Hey,

I have a linux router. I want to throttle the amount of bandwidth sent from the external interface to the internal interface for specific hosts that are hogging bandwidth. However I'd like to identify these hosts dynamically instead of entering them in manually.

For example -- I'd like to use iptables to set a mark on local hosts that have exceeded a certain KB/s rate, and then have tc apply the filter to those specific hosts only (so that packets to this local host would be dropped over a certain rate, say 350Kbps). Then the mark would expire after a certain amount of time, etc.

I would think that this is a rather common thing, but I can't find any good examples. Can someone point me in the right direction?

Thanks!

It's anything but the common thing. This is holly grail for any ISP Administrator. Very complicated as far as I know.

I've done this in the past but, I had to statically add the ip addresses of those users I want to throtle.

Statically yes, but for dynamical bandwidth control, and/or dynamic control based on control of the number of packets (p2p uses large number of very small packets witch is all a large problem for ISP) you need expensive software.

You can not achieve this using tc and/or iptables.
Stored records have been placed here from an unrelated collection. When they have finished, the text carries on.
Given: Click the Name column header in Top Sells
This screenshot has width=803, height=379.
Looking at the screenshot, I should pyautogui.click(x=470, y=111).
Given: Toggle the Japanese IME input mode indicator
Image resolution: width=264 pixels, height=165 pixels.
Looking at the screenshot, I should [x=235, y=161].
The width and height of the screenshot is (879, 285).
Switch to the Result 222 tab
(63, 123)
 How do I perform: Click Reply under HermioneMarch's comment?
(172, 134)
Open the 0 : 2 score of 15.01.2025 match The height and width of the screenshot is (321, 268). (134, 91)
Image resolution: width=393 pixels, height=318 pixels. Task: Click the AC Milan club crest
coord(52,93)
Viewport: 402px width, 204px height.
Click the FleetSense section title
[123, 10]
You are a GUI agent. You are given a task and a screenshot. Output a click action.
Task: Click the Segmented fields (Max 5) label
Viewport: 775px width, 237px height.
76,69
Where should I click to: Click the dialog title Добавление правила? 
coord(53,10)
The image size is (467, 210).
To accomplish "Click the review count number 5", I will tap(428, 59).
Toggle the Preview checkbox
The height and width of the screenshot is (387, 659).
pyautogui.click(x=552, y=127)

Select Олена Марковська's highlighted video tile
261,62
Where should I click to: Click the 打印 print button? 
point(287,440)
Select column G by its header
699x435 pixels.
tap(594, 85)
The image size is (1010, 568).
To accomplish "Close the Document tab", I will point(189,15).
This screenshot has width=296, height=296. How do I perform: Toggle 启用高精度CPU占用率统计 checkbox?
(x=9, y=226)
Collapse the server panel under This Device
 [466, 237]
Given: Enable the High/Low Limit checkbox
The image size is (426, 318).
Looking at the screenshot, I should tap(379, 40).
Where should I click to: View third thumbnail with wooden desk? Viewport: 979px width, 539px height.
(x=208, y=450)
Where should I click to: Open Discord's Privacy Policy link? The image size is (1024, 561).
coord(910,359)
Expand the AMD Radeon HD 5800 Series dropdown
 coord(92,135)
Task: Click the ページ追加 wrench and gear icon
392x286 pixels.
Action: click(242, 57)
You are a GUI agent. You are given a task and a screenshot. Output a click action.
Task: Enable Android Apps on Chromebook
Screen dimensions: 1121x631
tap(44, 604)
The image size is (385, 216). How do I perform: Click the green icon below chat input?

The marking and limiting yes, but the rest is out of bounds.
You need to listen to the traffic whit a script or any other software, when it exceeds, mark the IP with iptables, limit it with tc, and then you can have a bash script running from crontab, to remove the IP from the iptables mark and remove that from tc.

But I don't understand what would you gain with dynamic adding of limitations. Everytime the user will exceed his limit, you'll run tc and limit him. So where is the point?